▸ EXERCISE TASK
Begin at the line of the listing below that contains "1698x1248 pixels. At" and stop after the line that contains "click(x=497, y=464)". Reproduce those lines in full, requests included, shifting every coordinate in the answers by -121.

▸ Element and text location data
::::::
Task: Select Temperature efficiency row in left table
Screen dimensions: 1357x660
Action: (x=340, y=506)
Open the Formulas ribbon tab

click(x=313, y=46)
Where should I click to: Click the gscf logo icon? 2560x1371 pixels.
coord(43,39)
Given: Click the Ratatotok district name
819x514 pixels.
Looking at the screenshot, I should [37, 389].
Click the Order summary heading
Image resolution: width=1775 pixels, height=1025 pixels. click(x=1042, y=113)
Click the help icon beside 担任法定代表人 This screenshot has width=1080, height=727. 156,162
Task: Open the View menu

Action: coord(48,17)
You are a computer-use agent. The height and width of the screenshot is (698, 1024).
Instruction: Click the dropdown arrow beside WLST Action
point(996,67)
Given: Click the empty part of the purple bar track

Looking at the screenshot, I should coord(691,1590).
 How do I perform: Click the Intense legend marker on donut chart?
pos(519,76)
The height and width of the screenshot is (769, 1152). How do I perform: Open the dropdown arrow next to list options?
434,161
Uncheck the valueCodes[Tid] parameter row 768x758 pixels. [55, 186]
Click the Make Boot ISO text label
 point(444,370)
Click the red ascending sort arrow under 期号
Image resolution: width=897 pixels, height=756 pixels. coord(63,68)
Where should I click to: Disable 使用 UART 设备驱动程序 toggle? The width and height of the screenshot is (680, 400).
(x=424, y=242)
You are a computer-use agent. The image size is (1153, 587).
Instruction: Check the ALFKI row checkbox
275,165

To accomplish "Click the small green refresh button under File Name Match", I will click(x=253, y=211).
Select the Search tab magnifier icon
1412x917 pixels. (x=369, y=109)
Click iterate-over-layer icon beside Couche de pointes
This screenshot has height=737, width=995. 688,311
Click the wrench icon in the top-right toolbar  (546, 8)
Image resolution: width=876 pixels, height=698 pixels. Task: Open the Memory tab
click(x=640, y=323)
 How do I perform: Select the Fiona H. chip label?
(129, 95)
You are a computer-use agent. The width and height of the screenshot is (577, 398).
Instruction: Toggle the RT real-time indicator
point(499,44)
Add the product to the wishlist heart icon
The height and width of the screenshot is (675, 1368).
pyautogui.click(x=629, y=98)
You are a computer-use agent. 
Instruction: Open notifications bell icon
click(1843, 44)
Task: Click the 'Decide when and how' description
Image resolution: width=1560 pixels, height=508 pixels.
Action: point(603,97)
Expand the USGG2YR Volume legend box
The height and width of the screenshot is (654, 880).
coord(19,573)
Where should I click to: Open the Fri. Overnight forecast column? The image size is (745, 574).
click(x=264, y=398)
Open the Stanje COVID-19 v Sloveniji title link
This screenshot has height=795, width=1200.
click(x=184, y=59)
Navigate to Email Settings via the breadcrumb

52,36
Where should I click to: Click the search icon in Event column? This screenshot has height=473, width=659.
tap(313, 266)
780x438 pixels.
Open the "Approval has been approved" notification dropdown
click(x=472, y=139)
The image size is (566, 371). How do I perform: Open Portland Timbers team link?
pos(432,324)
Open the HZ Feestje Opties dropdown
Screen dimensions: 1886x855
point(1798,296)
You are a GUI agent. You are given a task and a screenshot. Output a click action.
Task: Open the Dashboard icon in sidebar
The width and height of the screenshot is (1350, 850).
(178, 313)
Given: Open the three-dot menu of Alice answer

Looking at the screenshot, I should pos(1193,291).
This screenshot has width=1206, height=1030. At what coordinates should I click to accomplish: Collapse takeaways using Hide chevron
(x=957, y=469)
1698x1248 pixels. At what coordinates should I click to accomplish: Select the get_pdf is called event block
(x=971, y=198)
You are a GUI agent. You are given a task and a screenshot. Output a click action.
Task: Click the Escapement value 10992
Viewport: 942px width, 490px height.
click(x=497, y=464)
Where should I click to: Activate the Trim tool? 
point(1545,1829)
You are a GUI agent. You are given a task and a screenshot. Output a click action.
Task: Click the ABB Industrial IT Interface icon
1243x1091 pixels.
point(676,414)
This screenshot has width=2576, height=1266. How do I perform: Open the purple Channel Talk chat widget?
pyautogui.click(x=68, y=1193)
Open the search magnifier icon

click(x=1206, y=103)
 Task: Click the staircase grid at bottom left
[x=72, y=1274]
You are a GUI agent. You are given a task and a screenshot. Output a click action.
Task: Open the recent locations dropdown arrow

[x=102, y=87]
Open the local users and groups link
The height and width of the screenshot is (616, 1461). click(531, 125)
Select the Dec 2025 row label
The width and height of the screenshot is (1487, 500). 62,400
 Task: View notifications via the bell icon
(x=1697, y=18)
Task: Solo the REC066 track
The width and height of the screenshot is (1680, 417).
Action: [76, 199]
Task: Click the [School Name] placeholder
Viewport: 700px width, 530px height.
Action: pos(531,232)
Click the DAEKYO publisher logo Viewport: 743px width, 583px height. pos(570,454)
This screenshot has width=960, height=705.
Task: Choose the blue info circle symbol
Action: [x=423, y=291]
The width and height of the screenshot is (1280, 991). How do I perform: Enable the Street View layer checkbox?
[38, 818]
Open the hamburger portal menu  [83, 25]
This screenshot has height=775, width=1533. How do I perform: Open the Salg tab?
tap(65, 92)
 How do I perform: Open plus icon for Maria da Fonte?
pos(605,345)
::::::
▸ OUTPUT FOR THIS EXERCISE
1698x1248 pixels. At what coordinates should I click to accomplish: Select the get_pdf is called event block
(x=850, y=77)
You are a GUI agent. You are given a task and a screenshot. Output a click action.
Task: Click the Escapement value 10992
Viewport: 942px width, 490px height.
click(x=376, y=343)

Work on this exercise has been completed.